Обожествление мальчиком-Пастернаком Скрябина было связано в первую очередь с культом музыки, царившим в семье. Поскольку музыка была божественным искусством, постольку и Скрябин мог восприниматься как божество, в этом не было никакого противоречия.
В старших классах гимназии Б. Пастернак стал заниматься композицией с Ю.Д. Энгелем, известным музыкальным критиком, лексикографом, композитором, который в 1897 году окончил Московскую консерваторию по классу полифонии и музыкальной формы у С. Танеева и по классу специальной инструментовки и свободного сочинения у М. Ипполитова-Иванова. Занятия с Энгелем продолжались даже в Германии, куда семья Пастернаков отправилась зимой 1905/06 года. А.Л. Пастернак вспоминал: «…Брат, напевая что-то, что он понимал продолжением только что высказанного Энгелем, пел на самом деле в другом, очевидно, развитии и в столь, вероятно, своеобразно-новом ходе, что теперь уж в свою очередь удивлялся <…> сам Ю.Д. Энгель. В неописуемом восторге, ошеломленный и огорошенный неожиданностью новой композиции, которой сам он не предвидел, но которая его взволновала какой-то новизной мысли, он <…> только и мог выдавливать, повторяя много раз — “ну, Боря! ах, Боря!”. Затем <…> появлялась нотная бумага, и оба они, теперь уже не ученик и учитель, а просто два музыканта, два близких человека, перебивая друг друга, чиркали по линейкам и вели себя, то напевая и насвистывая, то снова обращаясь к линейкам, как либо пьяные, либо как сумасшедшие…»{42} Из трех сохраненных Б. Пастернаком музыкальных произведений собственного сочинения две прелюдии относятся именно к этому времени. Когда Б. Пастернак учился в седьмом, предпоследнем классе гимназии, Энгель счел, что подготовка его ученика к экзаменам по курсу композиторского факультета Московской консерватории стала задачей с реальным сроком. Действительно, музыка занимала всё свободное время Бориса. По будням он сочинял вечерами, а задачи по фуге и контрапункту решал на переменах или даже на уроках. Родители с радостью согласились параллельно с гимназическими занятиями готовить Бориса к сдаче экзаменов за курс консерватории по классу композиции экстерном. По совету Энгеля за дело взялся молодой преуспевающий композитор, Р.М. Глиэр, который вскоре должен был стать профессором консерватории.

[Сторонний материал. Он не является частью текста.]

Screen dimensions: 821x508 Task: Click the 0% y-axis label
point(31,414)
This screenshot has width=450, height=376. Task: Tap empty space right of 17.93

В отличие от Энгеля, Глиэр не стал для Пастернака духовно близким человеком. Однако подготовка к выпускным экзаменам за курс консерватории шла полным ходом. Из консерваторских предметов Пастернаку оставалось пройти только оркестровку. Его друзьями и сверстниками были известные впоследствии музыканты Исай Добровейн и Самуил Фейнберг. В семье видели, что Борис делает несомненные успехи. «Больше всего на свете я любил музыку, больше всех в ней — Скрябина», — свидетельствует сам Пастернак в «Охранной грамоте»{43}. В начале 1909 года А.Н. Скрябин вернулся из Европы после шестилетнего отсутствия в России, и сразу же в консерватории начались репетиции Третьей симфонии и «Поэмы экстаза». С.Н. Дурылин вспоминал, как «на репетиции Энгель подошел к Боре и сказал про “Поэму экстаза”:
— Это конец музыки!
— Это — ее начало! — воскликнул Борис»{44}. Влияние музыки Скрябина на Пастернака в это время было огромным. «Поэма экстаза» казалась ему вершиной творчества Скрябина: «Без слез я не мог ее слышать. Она вгравировалась в мою память раньше, чем легла в цинкографические доски первых корректур. В этом не было неожиданности. Рука, ее написавшая, за шесть лет перед тем легла на меня с не меньшим весом»{45}. Как ни странно, именно личное знакомство со Скрябиным сыграло свою фатальную роль в решении Пастернака отказаться от профессиональных занятий музыкой.